— TASK STATEMENT —
What you give back must match the data character for character.

BEGIN

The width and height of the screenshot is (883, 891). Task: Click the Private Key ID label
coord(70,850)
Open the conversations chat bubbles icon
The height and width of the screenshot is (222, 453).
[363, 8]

END

— EXPECTED ANSWER —
The width and height of the screenshot is (883, 891). Task: Click the Private Key ID label
coord(70,850)
Open the conversations chat bubbles icon
The height and width of the screenshot is (222, 453).
[363, 8]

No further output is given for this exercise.